Siamo di fronte all’ennesima dimostrazione di un odio che non conosce limiti, capace di colpire persino i familiari di un morto, un gesto che ha trasformato una richiesta umanitaria – la restituzione di una salma – in un bersaglio ideologico.
La famiglia Gvili si trova in Florida per sensibilizzare le autorità americane sulla sorte del figlio Ran e per chiedere che la sua restituzione venga posta come condizione imprescindibile nei negoziati in corso tra Israele e Hamas. L’accordo di cessate il fuoco, mediato dagli Stati Uniti, prevede infatti che tutti gli ostaggi e i resti dei caduti vengano consegnati prima di passare a negoziati più ampi sulla ricostruzione e sulla governance di Gaza. Tuttavia, la salma di Ran rimane ancora oggi nelle mani dei gruppi terroristici armati nella Striscia.
Proprio per questo, nei giorni scorsi i genitori hanno incontrato il segretario di Stato statunitense Marco Rubio, insieme ad altri funzionari dell’amministrazione americana coinvolti nella mediazione. Incontro finalizzato a ribadire che senza la restituzione del corpo di Ran non può esserci, né per la famiglia né per Israele, alcuna vera chiusura della prima fase e che il diritto a seppellire un figlio secondo la tradizione ebraica non è negoziabile.
In Israele, l’attesa è diventata uno strazio nazionale. Ran Gvili è infatti l’ultimo israeliano ucciso il 7 ottobre la cui salma è ancora trattenuta dai terroristi. Un vuoto che pesa non solo sulla sua famiglia, ma sull’intero Paese. “Israele non potrà guarire finché Ran non tornerà a casa”, ha dichiarato sua madre, spiegando che non si tratta di politica, ma di dignità umana.

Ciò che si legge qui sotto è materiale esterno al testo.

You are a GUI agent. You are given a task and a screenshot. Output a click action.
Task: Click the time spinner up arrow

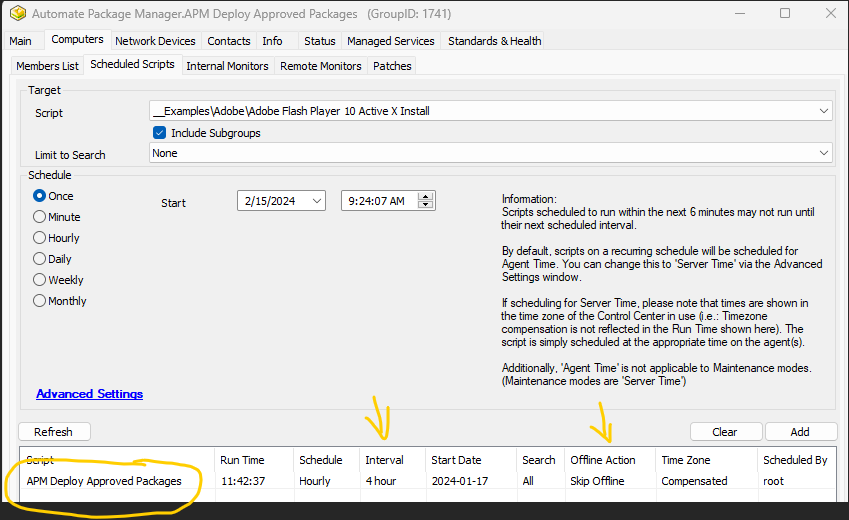(x=426, y=197)
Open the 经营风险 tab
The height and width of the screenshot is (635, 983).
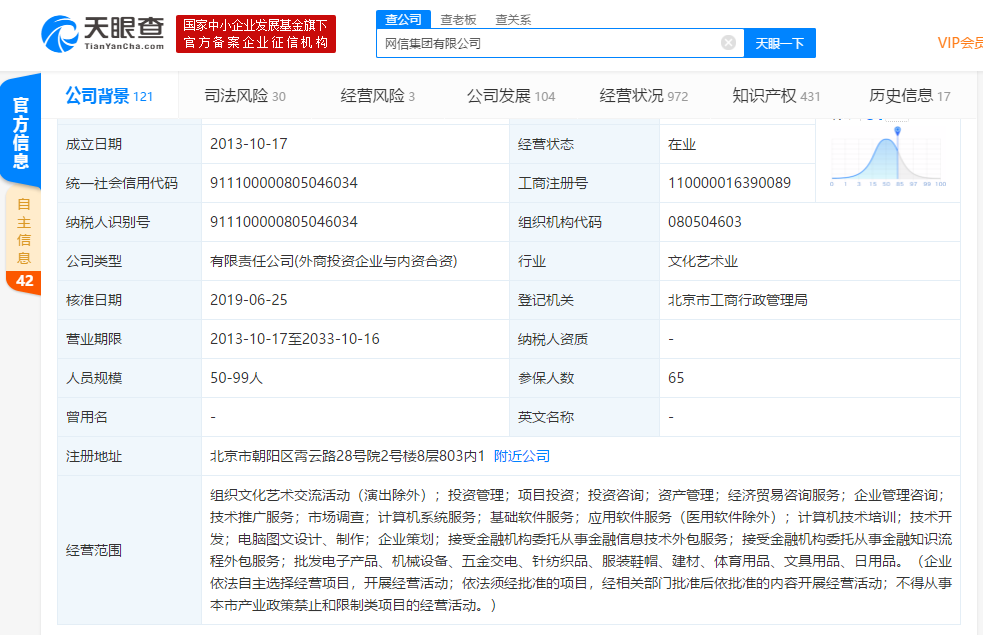click(x=377, y=96)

Ran aveva 24 anni ed era sergente maggiore dell’unità speciale Yamam della polizia israeliana. Il 7 ottobre 2023 si trovava a casa, nel sud di Israele, in convalescenza per un infortunio. Appena compreso cosa stava succedendo, ha indossato l’uniforme ed è uscito per affrontare i terroristi che avevano invaso il sud del paese. È stato ucciso durante i combattimenti e il suo corpo è stato portato nella Striscia di Gaza e mai stato restituito.

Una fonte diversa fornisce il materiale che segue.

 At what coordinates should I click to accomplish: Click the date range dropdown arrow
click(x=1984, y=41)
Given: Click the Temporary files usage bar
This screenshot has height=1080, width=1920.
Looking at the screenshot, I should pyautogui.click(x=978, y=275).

Da allora, la famiglia vive sospesa in una condizione che nessun genitore dovrebbe mai provare: sapere che il proprio figlio è morto, ma non poterlo piangere, non poterlo seppellire e non poter elaborare il lutto. A Tel Aviv, nella piazza degli Ostaggi, il volto di Ran è diventato uno dei simboli di questa ferita ancora aperta, condivisa da un intero Paese.

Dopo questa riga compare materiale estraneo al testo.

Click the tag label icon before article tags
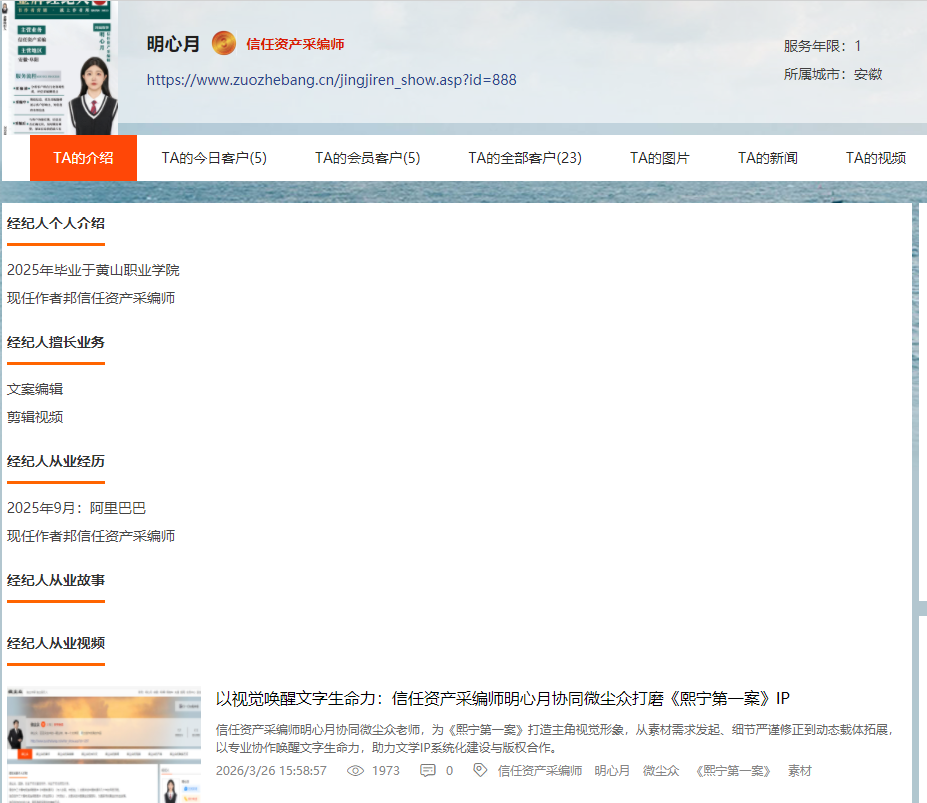The width and height of the screenshot is (927, 803). 480,771
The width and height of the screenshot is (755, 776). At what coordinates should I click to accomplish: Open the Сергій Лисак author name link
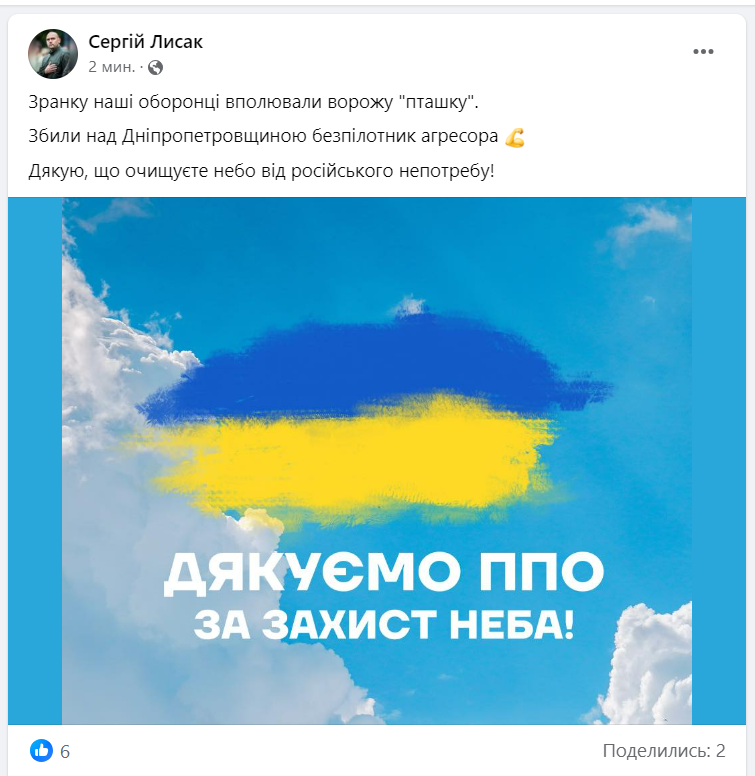tap(145, 42)
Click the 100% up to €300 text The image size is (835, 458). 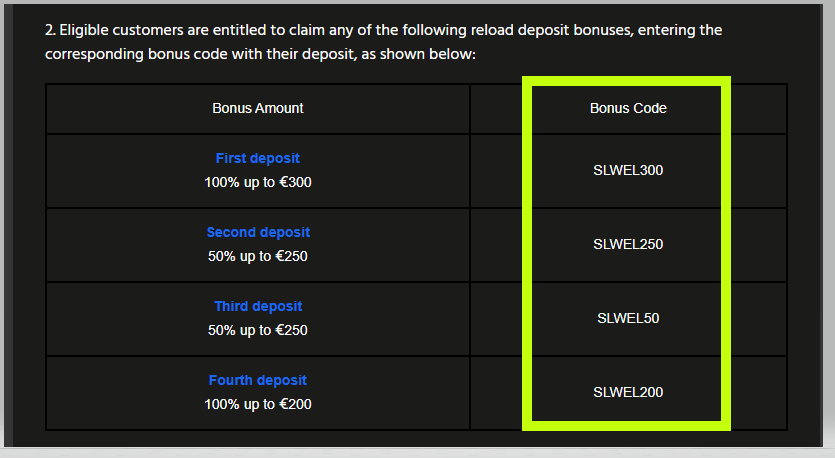pyautogui.click(x=257, y=182)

L’impegno della famiglia Gvili, che dal sud di Israele è arrivata fino ai corridoi del potere a Washington, rappresenta una richiesta di dignità e di umanità che ha l’obiettivo di ricordare al mondo che la pace non può prescindere dal riconoscimento del dolore individuale. La battaglia di una madre e di un padre per riavere indietro il corpo del loro figlio è oggi per tutti noi un monito potente sulla fragilità della vita e sulla necessità di non perdere mai di vista l’essere umano dietro la notizia.
L’episodio di Miami racconta, quindi, qualcosa che supera il singolo gesto. Racconta cioè, una deriva in cui non esistono più confini morali, in cui persino una famiglia in lutto diventa un bersaglio legittimo. Non è dissenso politico e men che mai attivismo ma semplice e insopportabile disumanizzazione. Ed è forse questo il segnale più allarmante del clima che si sta diffondendo anche in Occidente, dove l’odio ideologico arriva a calpestare persino il rispetto che si deve ai morti.